▸ Document passage
________

15

I've been debugging a program for some time, and eventually found the error was due to a reference not being updated as I thought it would be.

Here's a example that shows the problem I encountered:

#include <iostream>
using namespace std;

struct Test {
    Test& set(int& i){ i = 10; return *this; }
    Test& print(const int& i){ cout << i << endl; return *this; }
};

int main(void){
    int i = 0;
    Test t;

    t.set(i).print(i + 5);

    return 0;
}

I had expected that the print() method here would output 15, but instead it outputs 5.

EDIT: 10 days later I just realised that with clang it outputs 15! Is this a bug in GCC?

  • 1
    Why write such code that both looks ugly and will always likely to be subject to errors? Why the requirement to chain methods? – Ed Heal Feb 6 '14 at 18:42
  • @EdHeal I have a class with many methods that each do very little, and need to call a lot of them in a row. I chose to allow chaining like this to save quite a bit of typing. Now that I have found this behaviour I'll consider removing the chaining. – Xeno Feb 6 '14 at 18:46
  • Too much haste less speed. – Ed Heal Feb 6 '14 at 18:48
  • You pass 0 + 5 to print() and than print it directly. Debug your code next time. – StoryTeller Feb 16 '14 at 11:36
  • @StoryTeller Then why do g++ and clang++ differ in their outputs? – Xeno Feb 16 '14 at 11:36
10
+50

Let me try interpreting the C++11 standard on this. In §1.9/15 it says:

Except where noted, evaluations of operands of individual operators and of subexpressions of individual expressions are unsequenced. [...] If a side effect on a scalar object is unsequenced relative to either another side effect on the same scalar object or a value computation using the value of the same scalar object, the behavior is undefined.

Certainly int is an scalar type, and t.set(i).print(i + 5); contains a side effect on i in set() and the value computation i + 5, so if not noted otherwise, the behavior is indeed undefined. Reading §5.2.5 ("Class member access"), I could not find any notes about sequences regarding the . operator. [But see edit below!]

Note, however that it is of course guaranteed that set() is executed before print() because the latter receives the return value of the former as an (implicit this) argument. The culprit here is that the value computation for print's arguments is unsequenced indeterminately sequenced relative to the call of set.

EDIT: After reading the answer in your (@Xeno's) comment, I reread the paragraph in the standard, and in fact it later says:

Every evaluation in the calling function (including other function calls) that is not otherwise specifically sequenced before or after the execution of the body of the called function is indeterminately sequenced with respect to the execution of the called function.

Because indeterminately sequenced is not unsequenced ("execution of unsequenced evaluations can overlap", §1.9/13), this is indeed not undefined behavior, but "just" unspecified behavior, meaning that both 15 and 5 are correct outputs.

So when < means "sequenced before" and ~ means "indeterminately sequenced", we have:

(value computations for print()'s arguments ~ execution of set()) < execution of print()

________

▸ Dataset records
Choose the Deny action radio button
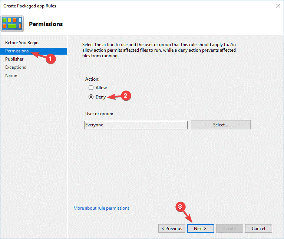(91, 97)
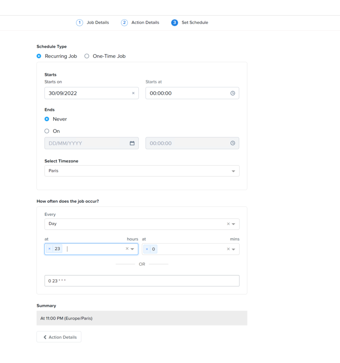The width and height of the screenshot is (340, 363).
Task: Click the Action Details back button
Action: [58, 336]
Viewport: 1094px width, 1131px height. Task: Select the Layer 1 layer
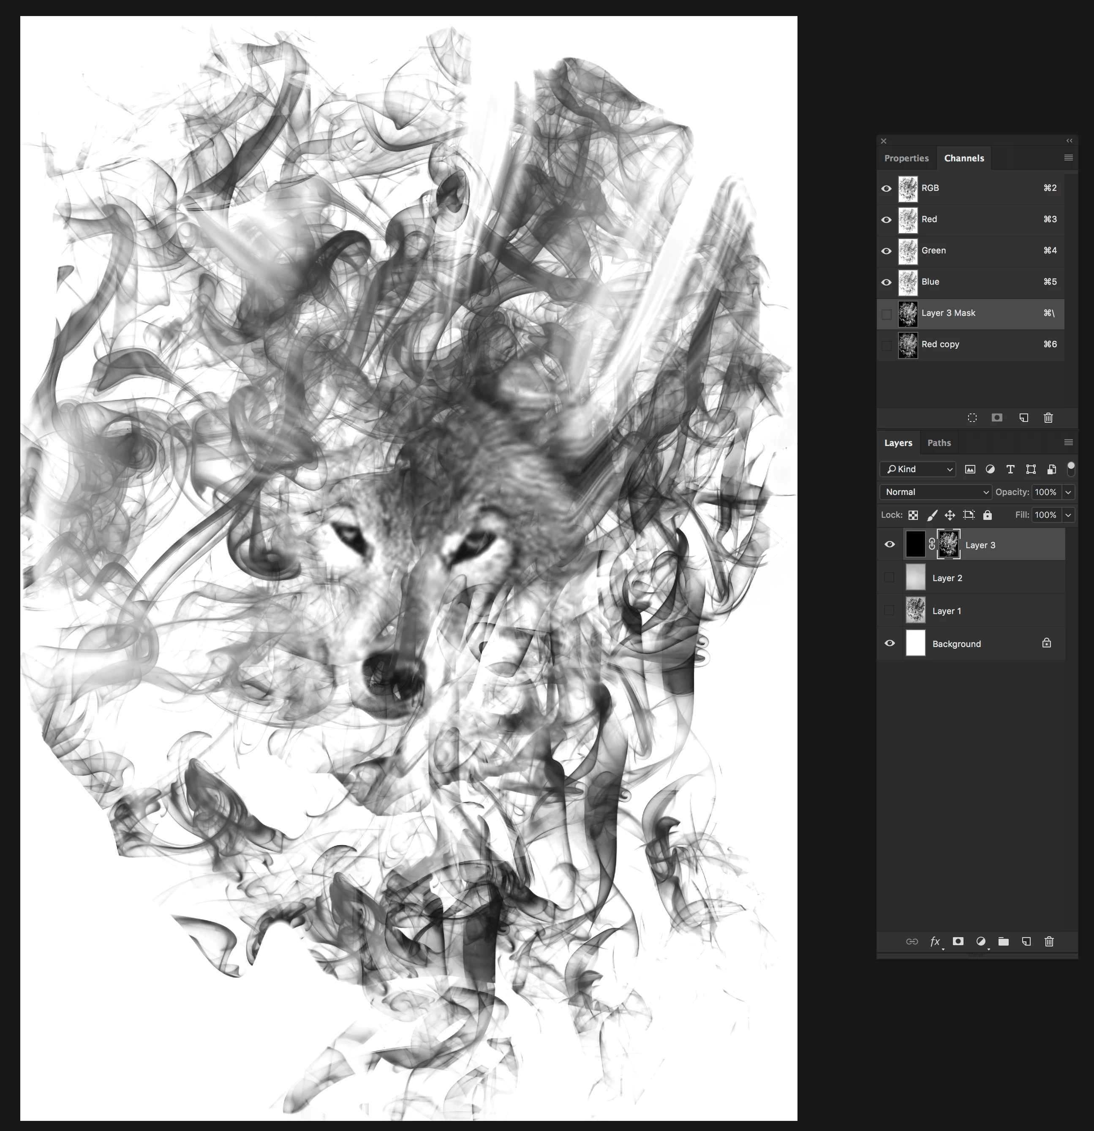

________

▸ Stated exercise 1
In the method-chaining thread, why does the answer end up calling the behavior unspecified rather than undefined? Answer in one to three sentences.
▸ Stated exercise 2
Continue the method-chaining thread from its last line.

▸ Written reply 1
A later part of §1.9/15 says that any evaluation in the calling function that is not otherwise sequenced is indeterminately sequenced with respect to the execution of the called function. So computing `i + 5` is indeterminately sequenced with the call to `set()`, not unsequenced. Because indeterminately sequenced evaluations cannot overlap the way unsequenced ones can, this is unspecified behavior, and both 15 and 5 are correct outputs.

▸ Written reply 2
  • This SO answer refers to a previous version of the C++ standard and states that the end of a function call is a sequence point. Cppreference says "If a sequence point is present between the subexpressions E1 and E2, then both value computation and side effects of E1 are sequenced before every value computation and side effect of E2". Therefore I am not sure that there is any undefined behaviour (at least according to a previous standard). – Xeno Feb 16 '14 at 14:19
  • @Xeno: Look again at the last paragraph in this answer. – Ben Voigt Feb 16 '14 at 15:25
  • This seems correct with your additional edited explanation. Perhaps the standard should include a "sequenced before" rule for chained methods similar to the comma operator to make this behaviour deterministic, though I suppose this could potentially introduce other defects. – Xeno Feb 16 '14 at 16:29
2

There's no guarantee in C++ about the order in which function arguments in a single expression are evaluated, not even when these functions are chained method calls. You are invoking undefined behavior here and that's what you get.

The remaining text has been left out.